The property is adjacent to the sea
Bright and welcoming, combine the warm and sunny colors of the Mediterranean landscape with sober and modern furniture, all featuring an en suite bathroom with a shower or wrap-around. Simply furnished, they all come with air conditioning, satellite TV and a balcony. Some rooms offer beautiful views of the sea or the mountains. Free Wi-Fi is available in public areas
24-Hour Front Desk, Express Check-In / Check-Out, Luggage Storage, Room Service, Meeting / Banquet Facilities, Currency Exchange, Tour Desk, Fax / Photocopying, Restaurant, Bar, Fitness Center, Sauna, ' open
Animals are not allowed
The Campania's tourist destination has always been for its natural and artistic beauty and its traditions, Sorrento is the largest center for the number of services offered and also the most well-known and named of the whole Sorrento Peninsula.

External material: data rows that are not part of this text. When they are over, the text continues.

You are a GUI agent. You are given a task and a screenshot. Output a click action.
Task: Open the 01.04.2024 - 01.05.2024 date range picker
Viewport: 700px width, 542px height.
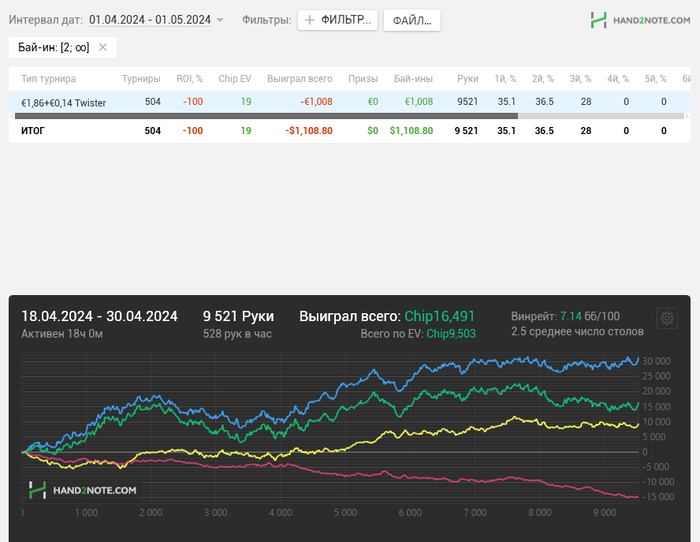pyautogui.click(x=149, y=20)
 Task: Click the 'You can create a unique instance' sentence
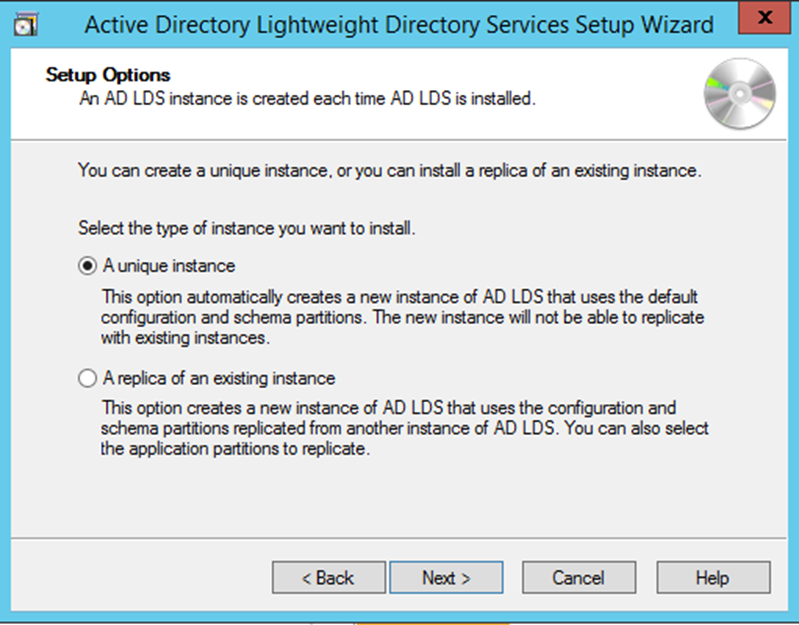pos(389,171)
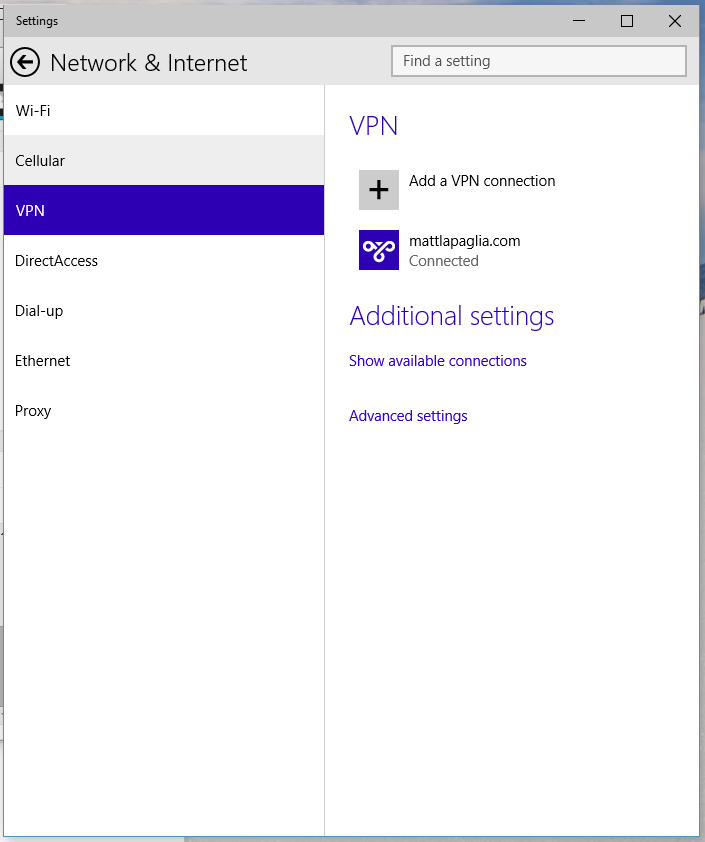Open the Advanced settings link

(408, 416)
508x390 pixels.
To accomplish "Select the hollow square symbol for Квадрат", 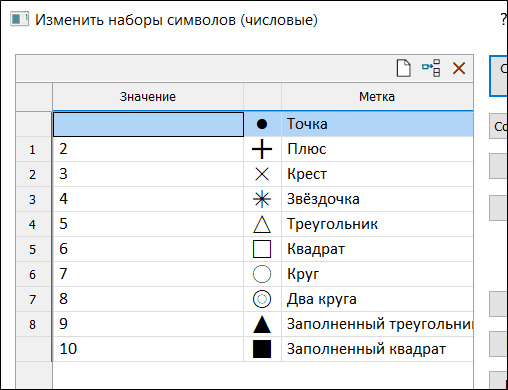I will pos(262,249).
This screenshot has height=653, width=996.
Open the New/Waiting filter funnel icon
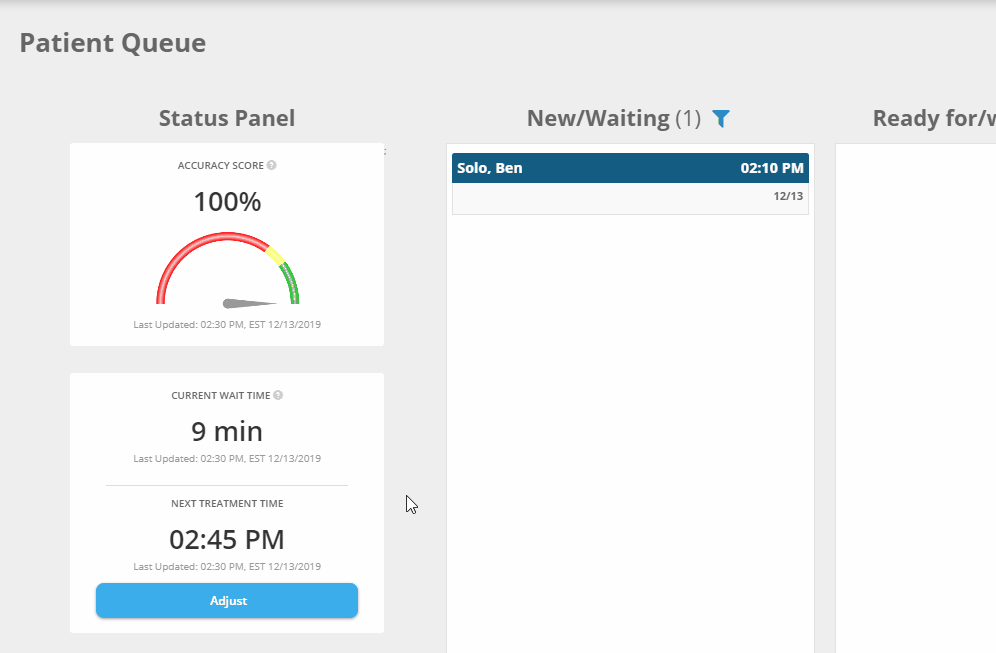721,119
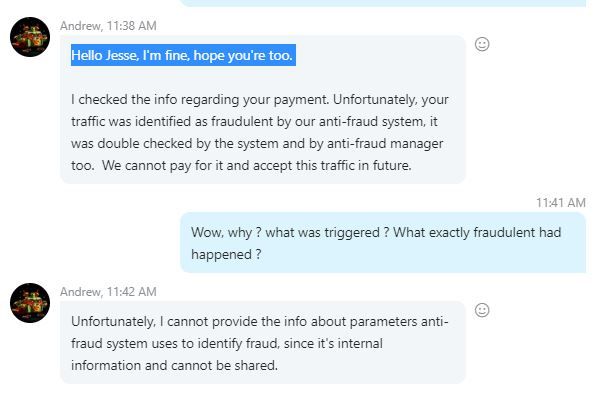
Task: Click the line "Unfortunately, I cannot provide the info"
Action: 259,321
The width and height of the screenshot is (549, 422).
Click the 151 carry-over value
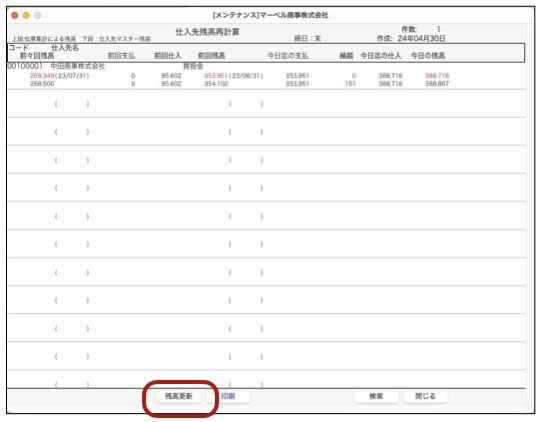350,84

The foundation is traditionally and legendally attributed to the Greeks, but Sorrento had as the first inhabited inhabitants the Italic peoples, the Etruscans and then, from 420 BC, the influence of the Osci was important. In Roman times it is remembered that he participated in the uprising of Italics (90 BC); a colony was then deduced from Silla, to which later an appropriation of veterans of Ottaviano followed. It was then the town hall of the Menenia tribe. It was a bishopric of at least 420. During the crisis of Byzantine rule in Italy, Sorrento acquired autonomy as a Duchy, first under the supremacy of the Dukes of Naples, then with their arcs and dads, always struggling with Amalfi, Salerno and the Saracens. The story of Sorrento is confused with that of the other bell towns; took part in anti-Muslim leagues; he battled the Longobards of Benevento; he knew familiar struggles among the local nobles. Obliged in the sec. IX by Guarimar Prince of Salerno to accept as his own Duke his brother, Guido, the Duchy of Sorrento resumed his autonomy after the death of the latter and then lost it definitively in 1137, absorbed in the new reign of the Normans. Sorrento followed the fate of the kingdom, not without rebellion and conflict, especially at the beginning of the Aragonese era. In 1558 it was taken and plundered by the Turks; in the winter of 1648, the city supported valiantly the siege of John Grillo, General of the Duke of Guisa.